--- Your objective ---
Exactly reproduce all the records, keeping pictures out of the copy.

--- Working data ---

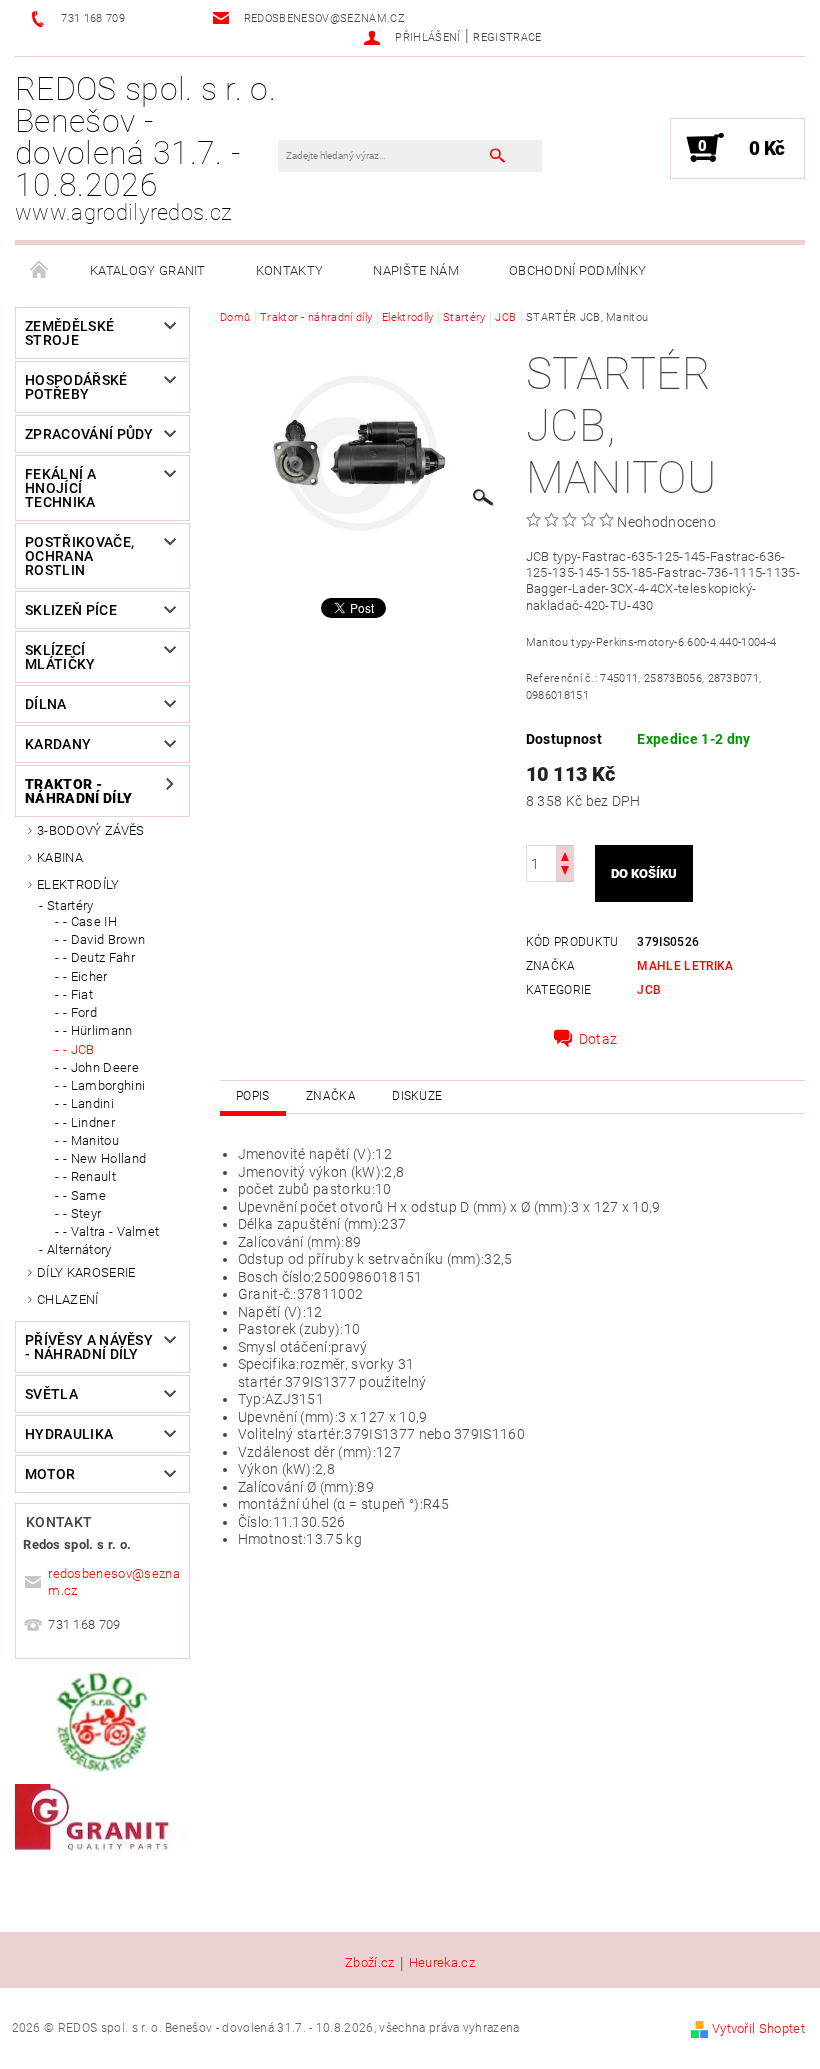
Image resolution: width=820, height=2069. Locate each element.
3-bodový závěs (90, 830)
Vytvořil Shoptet (758, 2028)
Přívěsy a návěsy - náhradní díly (89, 1347)
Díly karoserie (86, 1272)
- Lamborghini (104, 1085)
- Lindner (89, 1122)
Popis (253, 1096)
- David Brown (104, 939)
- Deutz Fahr (99, 957)
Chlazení (68, 1299)
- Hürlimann (98, 1030)
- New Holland (104, 1158)
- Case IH (90, 921)
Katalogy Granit (148, 270)
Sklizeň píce (71, 610)
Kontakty (290, 270)
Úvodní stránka (40, 271)
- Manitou (91, 1140)
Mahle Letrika (685, 966)
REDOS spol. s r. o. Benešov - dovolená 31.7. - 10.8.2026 (145, 148)
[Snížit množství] (565, 872)
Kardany (58, 744)
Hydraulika (69, 1434)
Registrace (507, 37)
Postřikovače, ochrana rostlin (79, 556)
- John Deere (101, 1067)
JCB (649, 990)
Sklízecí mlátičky (60, 657)
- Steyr (82, 1213)
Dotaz (598, 1039)
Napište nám (416, 270)
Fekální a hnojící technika (60, 488)
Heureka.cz (442, 1963)
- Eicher (85, 976)
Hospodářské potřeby (76, 387)
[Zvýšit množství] (565, 854)
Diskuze (417, 1096)
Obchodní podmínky (577, 270)
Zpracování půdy (89, 434)
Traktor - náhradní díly (78, 791)
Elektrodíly (78, 884)
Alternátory (79, 1249)
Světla (51, 1394)
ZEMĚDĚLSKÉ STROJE (69, 333)
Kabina (60, 857)
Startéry (70, 905)
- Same (84, 1195)
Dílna (46, 704)
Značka (331, 1096)
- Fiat (78, 994)
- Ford (80, 1012)
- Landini (88, 1103)
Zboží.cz (370, 1963)
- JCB (79, 1049)
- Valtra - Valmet (111, 1231)
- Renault (89, 1176)
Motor (50, 1474)
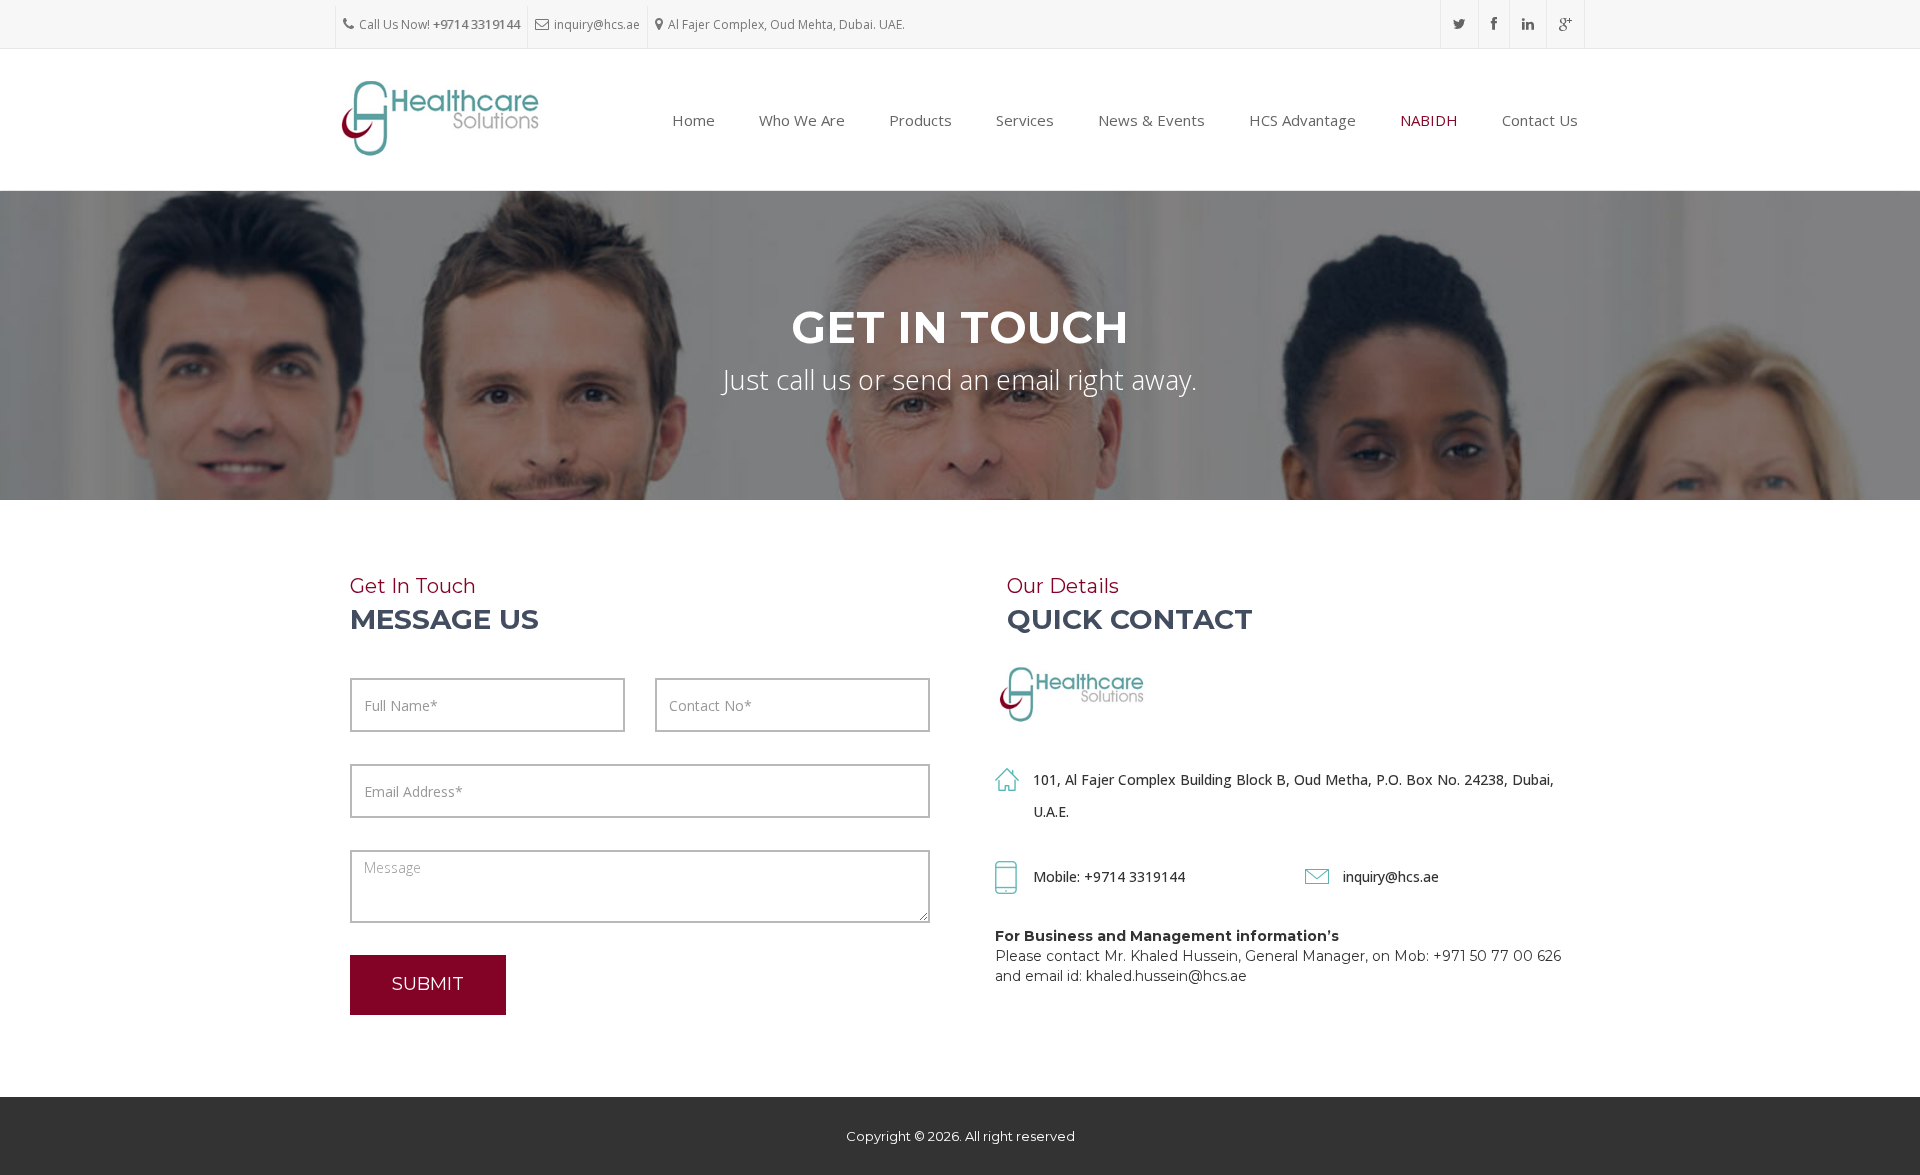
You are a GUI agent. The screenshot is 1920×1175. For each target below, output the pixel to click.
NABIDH (1429, 120)
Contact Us (1540, 120)
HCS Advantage (1302, 120)
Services (1025, 120)
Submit (428, 984)
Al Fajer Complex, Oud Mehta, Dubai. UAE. (786, 24)
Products (920, 120)
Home (693, 120)
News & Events (1151, 120)
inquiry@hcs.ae (597, 24)
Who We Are (802, 120)
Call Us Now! (439, 24)
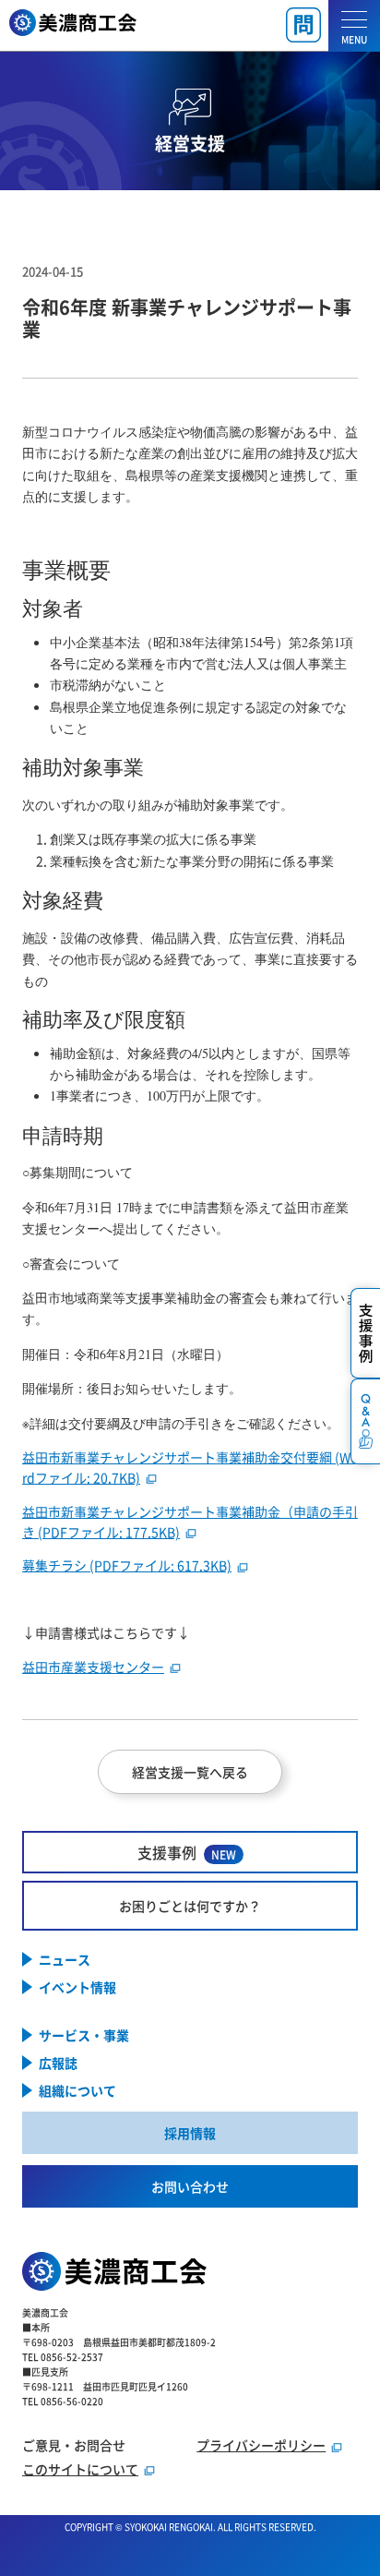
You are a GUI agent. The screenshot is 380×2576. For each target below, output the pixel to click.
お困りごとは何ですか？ (190, 1905)
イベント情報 (77, 1986)
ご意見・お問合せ (73, 2445)
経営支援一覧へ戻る (190, 1772)
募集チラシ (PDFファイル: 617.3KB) (127, 1565)
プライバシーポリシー (261, 2445)
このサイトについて (80, 2469)
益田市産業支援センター (93, 1666)
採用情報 (190, 2133)
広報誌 (58, 2062)
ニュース (64, 1959)
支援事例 (186, 1852)
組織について (77, 2090)
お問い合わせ (190, 2186)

--- Answer to this problem ---
Image resolution: width=820, height=2069. Locate each element.
3-bodový závěs (90, 830)
Vytvořil Shoptet (758, 2028)
Přívěsy a návěsy - náhradní díly (89, 1347)
Díly karoserie (86, 1272)
- Lamborghini (104, 1085)
- Lindner (89, 1122)
Popis (253, 1096)
- David Brown (104, 939)
- Deutz Fahr (99, 957)
Chlazení (68, 1299)
- Hürlimann (98, 1030)
- New Holland (104, 1158)
- Case IH (90, 921)
Katalogy Granit (148, 270)
Sklizeň píce (71, 610)
Kontakty (290, 270)
Úvodní stránka (40, 271)
- Manitou (91, 1140)
Mahle Letrika (685, 966)
REDOS spol. s r. o. Benešov - dovolená 31.7. - 10.8.2026 (145, 148)
[Snížit množství] (565, 872)
Kardany (58, 744)
Hydraulika (69, 1434)
Registrace (507, 37)
Postřikovače, ochrana rostlin (79, 556)
- John Deere (101, 1067)
JCB (649, 990)
Sklízecí mlátičky (60, 657)
- Steyr (82, 1213)
Dotaz (598, 1039)
Napište nám (416, 270)
Fekální a hnojící technika (60, 488)
Heureka.cz (442, 1963)
- Eicher (85, 976)
Hospodářské potřeby (76, 387)
[Zvýšit množství] (565, 854)
Diskuze (417, 1096)
Obchodní podmínky (577, 270)
Zpracování půdy (89, 434)
Traktor - náhradní díly (78, 791)
Elektrodíly (78, 884)
Alternátory (79, 1249)
Světla (51, 1394)
ZEMĚDĚLSKÉ STROJE (69, 333)
Kabina (60, 857)
Startéry (70, 905)
- Same (84, 1195)
Dílna (46, 704)
Značka (331, 1096)
- Fiat (78, 994)
- Ford (80, 1012)
- Landini (88, 1103)
Zboží.cz (370, 1963)
- JCB (79, 1049)
- Valtra - Valmet (111, 1231)
- Renault (89, 1176)
Motor (50, 1474)
You are a GUI agent. The screenshot is 1920×1175. For each target below, output the pixel to click.
NABIDH (1429, 120)
Contact Us (1540, 120)
HCS Advantage (1302, 120)
Services (1025, 120)
Submit (428, 984)
Al Fajer Complex, Oud Mehta, Dubai. UAE. (786, 24)
Products (920, 120)
Home (693, 120)
News & Events (1151, 120)
inquiry@hcs.ae (597, 24)
Who We Are (802, 120)
Call Us Now! (439, 24)
You are a GUI agent. The screenshot is 380×2576. For each target below, output the pixel to click.
お困りごとは何ですか？ (190, 1905)
イベント情報 (77, 1986)
ご意見・お問合せ (73, 2445)
経営支援一覧へ戻る (190, 1772)
募集チラシ (PDFファイル: 617.3KB) (127, 1565)
プライバシーポリシー (261, 2445)
このサイトについて (80, 2469)
益田市産業支援センター (93, 1666)
採用情報 (190, 2133)
広報誌 (58, 2062)
ニュース (64, 1959)
支援事例 (186, 1852)
組織について (77, 2090)
お問い合わせ (190, 2186)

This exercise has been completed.